- _What needs to be done_:
Quote the data below in full, please, without altering anything.

Dataset entries
§ §

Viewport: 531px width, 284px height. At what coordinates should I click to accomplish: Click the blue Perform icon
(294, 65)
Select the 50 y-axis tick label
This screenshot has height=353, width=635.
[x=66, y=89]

§ §

- _Response area_:
Viewport: 531px width, 284px height. At what coordinates should I click to accomplish: Click the blue Perform icon
(294, 65)
Select the 50 y-axis tick label
This screenshot has height=353, width=635.
[x=66, y=89]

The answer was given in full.